«Gli idro-rigurgiti di Bandecchi non bastano a colmare il vuoto amministrativo»

L’ ex sindaco Giacomo Porrazzini: «Arroganza del potere, inconciliabile con il ruolo istituzionale»

TERNI – Diceva il filosofo  Friedrich Engels, storico compagno di avventure intellettuali e politiche di Karl Marx che: «Laddove manca il concetto s’insinua  la parola». Una verità confermata dalle esperienze di ciascuno di noi, quando, in una discussione, sente la debolezza delle proprie argomentazioni e cerca di reagire con le parole e con i toni alti; così, anche, dalla visione dei tanti talk show, dove politici a corto di argomenti provano a salvarsi con fiumi di vuote parole.

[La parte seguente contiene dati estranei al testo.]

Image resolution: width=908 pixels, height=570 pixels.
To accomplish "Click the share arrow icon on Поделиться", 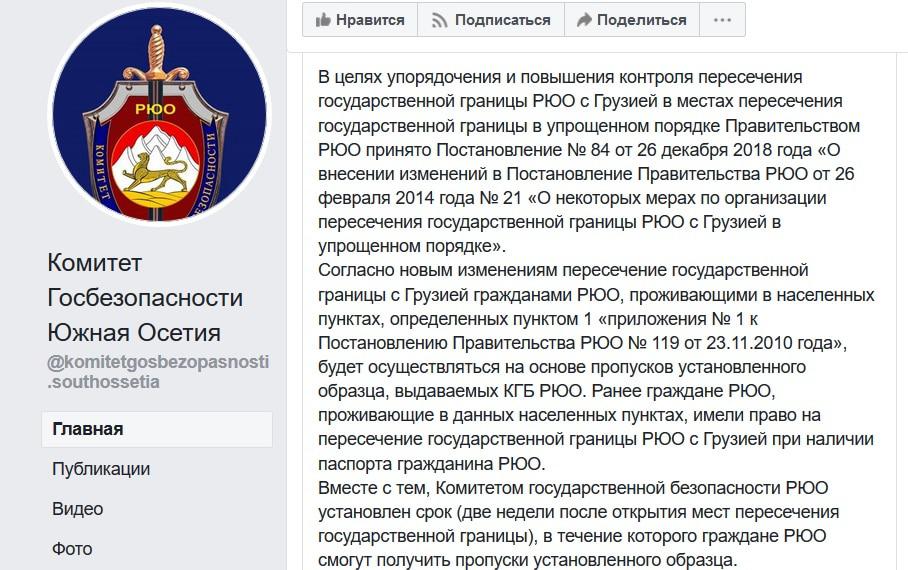I will (x=583, y=20).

Siamo, tuttavia, ancora, in una dimensione fisiologica del confronto dialettico fra gli umani. Se invece ci accade di vedere, sbigottiti e sgomenti, un Sindaco, come quello di Terni che,  a fronte delle parole di un presunto “contestatore”, cioè di un cittadino che ne critica pacificamente l’operato amministrativo e i comportamenti spesso stravaganti, invece di contraddire il “contestatore” con argomenti verbali e toni civili, lo aggredisce sputandogli in faccia, più volte, l’acqua ingurgitata da una bottiglietta e “nobilitando” il gesto con epiteti da curva di Stadio o di angiporto, siamo alla negazione della politica; ci si può chiedere, perciò e, credo, legittimamente, cosa si stia insinuando, al posto del concetto che manca, clamorosamente, nella testa del primo cittadino, e soprattutto nel clima del confronto politico e civile ternano. Bandecchi ci ha abituato a queste “performance” che lo hanno reso personaggio strambo che fa audience nel talk show nazionali e nelle perfette imitazioni del comico nazionale Crozza, ma, questa volta, insultando con le sue parole volgari ed umiliando con i sui idro-rigurgiti, un cittadino ternano, cioè la intera Comunità, ha superato il segno dell’ammissibilità. Si può capire, dall’esperienza di questi anni, che nessuno possa chiedergli di esercitare la sua funzione di primo rappresentante della comunità ternana, con la “disciplina ed onore”, chiesti dalla Costituzione, oltre che dall’inapplicato regolamento del Consiglio Comunale, ma, almeno, la decenza ed un minimo di consapevolezza della funzione svolta che richiede, sempre, il rispetto delle opinioni avverse; funzione istituzionale primaria che dovrebbe contenere anche risvolti educativi e di esempio verso l’opinione pubblica cittadina. Se invece della parola, al posto del concetto che manca, s’insinua l’insulto e l’arbitrio volgare, come espressione dell’arroganza del potere, a mancare non sono più solo le idee utili alla città, ma, anche, la base etica per guidarla.